Про расстрел он много не мыслил. Сначала было не до того, а потом следователь Михаил Максимыч сам поведал Николаю, что статья ему выходит не расстрельная. Возбудили против него уголовное дело по статье 102, пункт «а», за умышленное убийство из корыстных побуждений, где наказание — смертная казнь или срок от восьми до пятнадцати, но на поверку вышла ему другая статья — 103, по которой срок положен до десяти годов. А защитник, Матвей Филиппыч Цыпкин, когда дело вместе читали, совсем успокоил Николая, заверив, что суд во все вникнет и переквалифицирует его на статью 104, как бы специально про него, Колю Седенкова, писанную. В той статье желанной речь идет об умышленном убийстве, совершенном в состоянии внезапно возникшего сильного душевного волнения, вызванного тяжким оскорблением со стороны потерпевшего. По 104-й статье наказание не в пример мягче — до пяти годов лишения свободы. С той поры Николаю захотелось, чтобы суд скорее прошел, и судьба его верно определилась. Он хотел побыстрее получить срок, очутиться в колонии и ударно работать, чтобы раньше на волю выпустили. А там взять Тоню с Настенькой и завербоваться куда-нибудь на дальнюю стройку, где никто про них не слыхал и где они заживут наново. Эх, сколько бы ни дали, лишь бы скорее.

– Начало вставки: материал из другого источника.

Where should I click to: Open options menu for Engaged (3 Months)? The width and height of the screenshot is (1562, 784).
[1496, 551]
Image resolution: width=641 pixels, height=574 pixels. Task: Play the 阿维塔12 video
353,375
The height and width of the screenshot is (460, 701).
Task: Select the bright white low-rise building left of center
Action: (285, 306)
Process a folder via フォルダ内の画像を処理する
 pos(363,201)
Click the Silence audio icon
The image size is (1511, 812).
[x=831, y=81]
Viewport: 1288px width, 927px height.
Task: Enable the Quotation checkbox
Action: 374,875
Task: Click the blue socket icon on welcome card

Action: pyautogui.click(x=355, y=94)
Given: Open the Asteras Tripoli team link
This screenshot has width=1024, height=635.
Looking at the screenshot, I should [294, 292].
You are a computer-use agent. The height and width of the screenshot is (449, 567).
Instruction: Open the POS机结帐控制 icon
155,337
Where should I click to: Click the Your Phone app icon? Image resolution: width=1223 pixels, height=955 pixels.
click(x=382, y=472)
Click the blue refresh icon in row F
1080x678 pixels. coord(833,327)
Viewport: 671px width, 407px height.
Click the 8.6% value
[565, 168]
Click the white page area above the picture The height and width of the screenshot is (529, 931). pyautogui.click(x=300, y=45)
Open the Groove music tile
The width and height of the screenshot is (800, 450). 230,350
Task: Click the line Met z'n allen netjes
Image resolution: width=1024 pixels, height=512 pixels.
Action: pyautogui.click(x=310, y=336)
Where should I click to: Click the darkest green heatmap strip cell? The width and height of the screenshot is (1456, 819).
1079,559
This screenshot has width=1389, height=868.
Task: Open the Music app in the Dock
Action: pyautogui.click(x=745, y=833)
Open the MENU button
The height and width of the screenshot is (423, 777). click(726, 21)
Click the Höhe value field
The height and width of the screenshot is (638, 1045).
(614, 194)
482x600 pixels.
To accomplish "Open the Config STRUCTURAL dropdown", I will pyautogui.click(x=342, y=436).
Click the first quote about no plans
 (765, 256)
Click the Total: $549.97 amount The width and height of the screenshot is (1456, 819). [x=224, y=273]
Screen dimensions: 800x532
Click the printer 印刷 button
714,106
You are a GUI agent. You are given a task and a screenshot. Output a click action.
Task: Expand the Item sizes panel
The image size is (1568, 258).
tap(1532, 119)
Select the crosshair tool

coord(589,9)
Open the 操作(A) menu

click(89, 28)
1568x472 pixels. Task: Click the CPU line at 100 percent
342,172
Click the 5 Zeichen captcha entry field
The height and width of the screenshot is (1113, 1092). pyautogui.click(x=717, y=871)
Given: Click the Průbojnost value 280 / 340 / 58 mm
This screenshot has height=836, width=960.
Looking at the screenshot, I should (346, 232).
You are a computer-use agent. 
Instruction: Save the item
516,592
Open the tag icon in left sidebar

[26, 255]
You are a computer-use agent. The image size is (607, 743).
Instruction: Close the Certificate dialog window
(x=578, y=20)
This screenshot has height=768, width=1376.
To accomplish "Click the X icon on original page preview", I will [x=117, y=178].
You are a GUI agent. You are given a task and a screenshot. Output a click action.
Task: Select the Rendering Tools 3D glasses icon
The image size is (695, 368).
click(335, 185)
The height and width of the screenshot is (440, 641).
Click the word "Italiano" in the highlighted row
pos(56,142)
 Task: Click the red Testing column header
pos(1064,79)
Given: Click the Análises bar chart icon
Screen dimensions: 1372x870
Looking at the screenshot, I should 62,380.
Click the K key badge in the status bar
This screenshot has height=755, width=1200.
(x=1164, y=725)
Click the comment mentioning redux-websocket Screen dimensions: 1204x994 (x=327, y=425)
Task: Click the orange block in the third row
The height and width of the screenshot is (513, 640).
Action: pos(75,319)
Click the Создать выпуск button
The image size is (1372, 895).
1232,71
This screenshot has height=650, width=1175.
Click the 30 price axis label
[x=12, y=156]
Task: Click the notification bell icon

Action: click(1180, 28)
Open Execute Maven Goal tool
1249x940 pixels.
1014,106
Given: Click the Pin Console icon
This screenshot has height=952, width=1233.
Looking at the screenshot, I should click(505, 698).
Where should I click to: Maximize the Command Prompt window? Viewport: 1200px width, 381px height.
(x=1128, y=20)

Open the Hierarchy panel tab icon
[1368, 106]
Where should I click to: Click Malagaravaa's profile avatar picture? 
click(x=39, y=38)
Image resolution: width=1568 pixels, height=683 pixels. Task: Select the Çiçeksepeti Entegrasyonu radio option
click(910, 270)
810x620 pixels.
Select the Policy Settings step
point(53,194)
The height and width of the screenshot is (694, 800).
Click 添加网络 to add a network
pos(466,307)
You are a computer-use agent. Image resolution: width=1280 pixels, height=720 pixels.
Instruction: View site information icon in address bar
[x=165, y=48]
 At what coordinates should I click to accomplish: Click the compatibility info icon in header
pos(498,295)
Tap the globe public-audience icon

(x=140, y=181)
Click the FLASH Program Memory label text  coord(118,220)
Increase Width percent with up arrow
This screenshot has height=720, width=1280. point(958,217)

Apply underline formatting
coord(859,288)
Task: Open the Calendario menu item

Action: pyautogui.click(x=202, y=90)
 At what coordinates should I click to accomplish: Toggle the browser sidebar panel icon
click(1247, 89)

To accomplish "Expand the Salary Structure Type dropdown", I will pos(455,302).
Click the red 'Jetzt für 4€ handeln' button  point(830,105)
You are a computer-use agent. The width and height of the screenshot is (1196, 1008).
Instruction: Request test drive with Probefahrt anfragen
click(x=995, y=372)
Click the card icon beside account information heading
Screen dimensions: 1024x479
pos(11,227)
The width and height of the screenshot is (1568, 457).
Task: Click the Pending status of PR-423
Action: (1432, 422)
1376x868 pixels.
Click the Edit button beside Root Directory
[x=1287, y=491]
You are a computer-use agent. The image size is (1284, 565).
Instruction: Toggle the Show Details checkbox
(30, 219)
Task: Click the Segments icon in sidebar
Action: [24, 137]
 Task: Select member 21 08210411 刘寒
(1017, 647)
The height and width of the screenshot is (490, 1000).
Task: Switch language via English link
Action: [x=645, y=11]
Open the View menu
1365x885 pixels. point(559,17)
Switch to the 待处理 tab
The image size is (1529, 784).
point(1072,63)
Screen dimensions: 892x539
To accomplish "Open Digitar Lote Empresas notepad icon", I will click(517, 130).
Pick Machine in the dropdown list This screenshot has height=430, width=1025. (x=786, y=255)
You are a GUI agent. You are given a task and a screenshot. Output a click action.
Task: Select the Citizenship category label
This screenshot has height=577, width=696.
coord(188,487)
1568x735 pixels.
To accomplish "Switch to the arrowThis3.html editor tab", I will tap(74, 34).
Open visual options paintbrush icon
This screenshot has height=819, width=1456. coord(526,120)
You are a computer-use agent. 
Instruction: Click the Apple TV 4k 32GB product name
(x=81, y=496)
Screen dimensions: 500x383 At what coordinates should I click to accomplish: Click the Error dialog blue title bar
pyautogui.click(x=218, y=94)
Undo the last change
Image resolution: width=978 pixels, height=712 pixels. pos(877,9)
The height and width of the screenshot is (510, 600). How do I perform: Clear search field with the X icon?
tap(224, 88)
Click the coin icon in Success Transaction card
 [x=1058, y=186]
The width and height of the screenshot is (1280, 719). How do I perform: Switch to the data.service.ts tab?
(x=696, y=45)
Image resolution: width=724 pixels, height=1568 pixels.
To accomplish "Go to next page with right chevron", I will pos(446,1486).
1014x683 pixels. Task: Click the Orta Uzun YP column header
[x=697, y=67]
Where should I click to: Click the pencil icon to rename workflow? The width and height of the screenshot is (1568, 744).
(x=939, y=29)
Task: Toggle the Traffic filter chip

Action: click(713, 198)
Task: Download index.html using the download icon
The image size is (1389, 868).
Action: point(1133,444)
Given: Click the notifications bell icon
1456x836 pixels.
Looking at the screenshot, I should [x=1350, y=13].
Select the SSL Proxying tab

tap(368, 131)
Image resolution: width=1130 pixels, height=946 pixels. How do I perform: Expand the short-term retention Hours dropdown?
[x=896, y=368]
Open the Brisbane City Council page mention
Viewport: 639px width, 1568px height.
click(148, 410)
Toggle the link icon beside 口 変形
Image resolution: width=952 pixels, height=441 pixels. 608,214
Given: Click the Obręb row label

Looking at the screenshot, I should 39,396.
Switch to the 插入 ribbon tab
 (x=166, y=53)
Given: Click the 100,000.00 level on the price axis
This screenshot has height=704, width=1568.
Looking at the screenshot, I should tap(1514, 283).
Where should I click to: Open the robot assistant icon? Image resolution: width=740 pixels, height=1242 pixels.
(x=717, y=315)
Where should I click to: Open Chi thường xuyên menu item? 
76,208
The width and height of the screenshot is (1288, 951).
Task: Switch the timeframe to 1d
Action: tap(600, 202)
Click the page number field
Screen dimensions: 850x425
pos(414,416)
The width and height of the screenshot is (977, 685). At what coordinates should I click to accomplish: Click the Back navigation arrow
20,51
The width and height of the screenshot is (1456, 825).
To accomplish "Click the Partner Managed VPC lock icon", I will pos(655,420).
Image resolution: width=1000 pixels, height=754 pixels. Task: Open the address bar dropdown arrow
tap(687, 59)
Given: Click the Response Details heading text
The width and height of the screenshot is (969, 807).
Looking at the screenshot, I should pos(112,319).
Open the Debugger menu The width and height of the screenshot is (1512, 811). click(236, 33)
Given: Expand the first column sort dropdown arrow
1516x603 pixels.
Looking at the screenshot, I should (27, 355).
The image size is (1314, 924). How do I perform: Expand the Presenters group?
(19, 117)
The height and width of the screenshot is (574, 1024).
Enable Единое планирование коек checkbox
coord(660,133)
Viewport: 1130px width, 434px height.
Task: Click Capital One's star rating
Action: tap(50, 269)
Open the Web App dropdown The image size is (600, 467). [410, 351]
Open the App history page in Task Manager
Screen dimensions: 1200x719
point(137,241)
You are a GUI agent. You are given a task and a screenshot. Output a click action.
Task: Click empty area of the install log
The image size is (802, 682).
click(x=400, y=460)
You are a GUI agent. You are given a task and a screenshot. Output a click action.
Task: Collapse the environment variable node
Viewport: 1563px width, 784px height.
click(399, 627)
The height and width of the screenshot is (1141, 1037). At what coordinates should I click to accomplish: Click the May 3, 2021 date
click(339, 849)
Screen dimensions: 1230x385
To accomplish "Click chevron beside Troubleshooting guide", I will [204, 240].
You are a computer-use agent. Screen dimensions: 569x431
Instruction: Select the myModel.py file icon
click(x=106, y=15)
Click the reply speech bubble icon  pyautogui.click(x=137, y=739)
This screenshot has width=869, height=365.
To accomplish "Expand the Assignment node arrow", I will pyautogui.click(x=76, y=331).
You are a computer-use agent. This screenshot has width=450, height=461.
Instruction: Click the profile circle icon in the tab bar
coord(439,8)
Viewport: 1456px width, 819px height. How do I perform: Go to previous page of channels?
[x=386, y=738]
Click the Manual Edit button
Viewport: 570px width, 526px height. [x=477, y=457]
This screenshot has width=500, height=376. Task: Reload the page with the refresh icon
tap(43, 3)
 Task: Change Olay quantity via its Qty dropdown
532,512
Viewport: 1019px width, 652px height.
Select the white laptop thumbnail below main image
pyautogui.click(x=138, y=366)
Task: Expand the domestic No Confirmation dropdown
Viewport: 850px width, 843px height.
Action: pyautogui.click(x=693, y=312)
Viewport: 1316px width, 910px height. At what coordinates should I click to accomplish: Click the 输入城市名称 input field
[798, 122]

Суд начался на прошлой неделе. Первый день Николай сидел, низко опустив голову, и в зал ни разу не глянул. На судей поглядел, а в зал — ни-ни. Двое судей ему понравились, а один — инвалид однорукий, слева сидевший, — показался чересчур злым и привередливым. Однорукий сидел, насупившись и глядел на Николая хмуро, а когда Матвей Филиппыч расспрашивал свидетелей — щурился и мотал головой. Зато двое других — седой мужчина посередке и пожилая врачиха из горбольницы, принимавшая у Тони роды и сейчас сидевшая справа от главного, — были, по всей видимости, люди добрые и справедливые. На другой день он начал потихоньку как бы ненароком поглядывать в зал, увидел Тоню, Люсю Фокину из цехкома, ребят из третьей сборки и цельную кучу пенсионеров. Те глядели на Николая, с укоризной, а знакомые ребята — обыкновенно, как на человека, а не на волка тамбовского.

Николай долго мыслил, что же сказать в своем последнем слове. Матвей Филиппыч твердой установки ему не дал, а только посоветовал высказаться короче, от сердца, чтобы судьи поняли, что творится у него на душе. Но когда подошел черед его слову, главный судья объявил перерыв на три дня, а с выходными — все пять суток получилось. Николай, ясно, испугался, а Матвей Филиппыч, спасибо ему, успокоил. Закон такой имеется, что в конце процесса, после слов обвиняемого, суд должен удалиться в совещательную комнату и заседать там до тех пор, пока приговор не вынесет. А приговор — документ серьезный, каждая, считай, буковка на своем месте должна стоять. Оттого-то судья прослушает дело, объявит перерыв и загодя напишет приговор, чтобы потом не мучиться и тот закон не нарушать. По смыслу, мол, все правильно, потому как после прений сторон дело суду ясное и без последнего слова подсудимого. Соль в том, что миг этот единственный и самый удобный — как только последнее слово прозвучит, перерыв уже не объявишь, не положено.